:: Records to use

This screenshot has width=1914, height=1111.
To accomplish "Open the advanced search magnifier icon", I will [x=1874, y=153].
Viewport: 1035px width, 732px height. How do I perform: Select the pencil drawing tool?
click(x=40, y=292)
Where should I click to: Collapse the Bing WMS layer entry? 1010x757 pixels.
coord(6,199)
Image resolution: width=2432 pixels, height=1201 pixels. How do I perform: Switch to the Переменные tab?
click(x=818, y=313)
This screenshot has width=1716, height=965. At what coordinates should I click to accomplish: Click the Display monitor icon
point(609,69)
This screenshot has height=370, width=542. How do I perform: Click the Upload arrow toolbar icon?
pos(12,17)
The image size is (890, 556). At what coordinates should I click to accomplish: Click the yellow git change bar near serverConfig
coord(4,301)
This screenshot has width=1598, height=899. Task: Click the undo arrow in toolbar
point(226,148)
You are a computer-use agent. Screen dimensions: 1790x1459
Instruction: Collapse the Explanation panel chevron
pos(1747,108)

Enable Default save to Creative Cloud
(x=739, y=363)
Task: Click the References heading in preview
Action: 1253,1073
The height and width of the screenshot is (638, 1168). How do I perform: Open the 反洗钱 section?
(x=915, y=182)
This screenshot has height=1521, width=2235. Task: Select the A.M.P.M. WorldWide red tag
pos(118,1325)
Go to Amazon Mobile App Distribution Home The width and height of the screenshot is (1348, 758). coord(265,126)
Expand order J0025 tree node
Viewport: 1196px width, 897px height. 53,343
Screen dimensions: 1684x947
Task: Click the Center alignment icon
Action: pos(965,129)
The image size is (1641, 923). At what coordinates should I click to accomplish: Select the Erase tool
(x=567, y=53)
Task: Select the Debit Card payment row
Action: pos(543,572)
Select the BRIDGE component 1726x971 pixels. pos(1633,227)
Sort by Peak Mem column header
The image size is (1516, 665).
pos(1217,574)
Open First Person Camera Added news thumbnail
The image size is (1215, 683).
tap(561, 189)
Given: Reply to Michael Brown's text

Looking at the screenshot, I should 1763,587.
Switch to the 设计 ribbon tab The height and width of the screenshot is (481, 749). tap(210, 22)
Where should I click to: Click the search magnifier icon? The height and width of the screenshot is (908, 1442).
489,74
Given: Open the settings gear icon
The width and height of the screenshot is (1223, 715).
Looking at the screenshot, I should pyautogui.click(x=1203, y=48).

::::

[Action item]: Please restate every line of the records exactly.

[Task answer]:
This screenshot has width=1914, height=1111.
To accomplish "Open the advanced search magnifier icon", I will [x=1874, y=153].
Viewport: 1035px width, 732px height. How do I perform: Select the pencil drawing tool?
click(x=40, y=292)
Where should I click to: Collapse the Bing WMS layer entry? 1010x757 pixels.
coord(6,199)
Image resolution: width=2432 pixels, height=1201 pixels. How do I perform: Switch to the Переменные tab?
click(x=818, y=313)
This screenshot has width=1716, height=965. At what coordinates should I click to accomplish: Click the Display monitor icon
point(609,69)
This screenshot has height=370, width=542. How do I perform: Click the Upload arrow toolbar icon?
pos(12,17)
The image size is (890, 556). At what coordinates should I click to accomplish: Click the yellow git change bar near serverConfig
coord(4,301)
This screenshot has width=1598, height=899. Task: Click the undo arrow in toolbar
point(226,148)
You are a computer-use agent. Screen dimensions: 1790x1459
Instruction: Collapse the Explanation panel chevron
pos(1747,108)

Enable Default save to Creative Cloud
(x=739, y=363)
Task: Click the References heading in preview
Action: 1253,1073
The height and width of the screenshot is (638, 1168). How do I perform: Open the 反洗钱 section?
(x=915, y=182)
This screenshot has height=1521, width=2235. Task: Select the A.M.P.M. WorldWide red tag
pos(118,1325)
Go to Amazon Mobile App Distribution Home The width and height of the screenshot is (1348, 758). coord(265,126)
Expand order J0025 tree node
Viewport: 1196px width, 897px height. 53,343
Screen dimensions: 1684x947
Task: Click the Center alignment icon
Action: pos(965,129)
The image size is (1641, 923). At what coordinates should I click to accomplish: Select the Erase tool
(x=567, y=53)
Task: Select the Debit Card payment row
Action: pos(543,572)
Select the BRIDGE component 1726x971 pixels. pos(1633,227)
Sort by Peak Mem column header
The image size is (1516, 665).
pos(1217,574)
Open First Person Camera Added news thumbnail
The image size is (1215, 683).
tap(561, 189)
Given: Reply to Michael Brown's text

Looking at the screenshot, I should 1763,587.
Switch to the 设计 ribbon tab The height and width of the screenshot is (481, 749). tap(210, 22)
Where should I click to: Click the search magnifier icon? The height and width of the screenshot is (908, 1442).
489,74
Given: Open the settings gear icon
The width and height of the screenshot is (1223, 715).
Looking at the screenshot, I should pyautogui.click(x=1203, y=48).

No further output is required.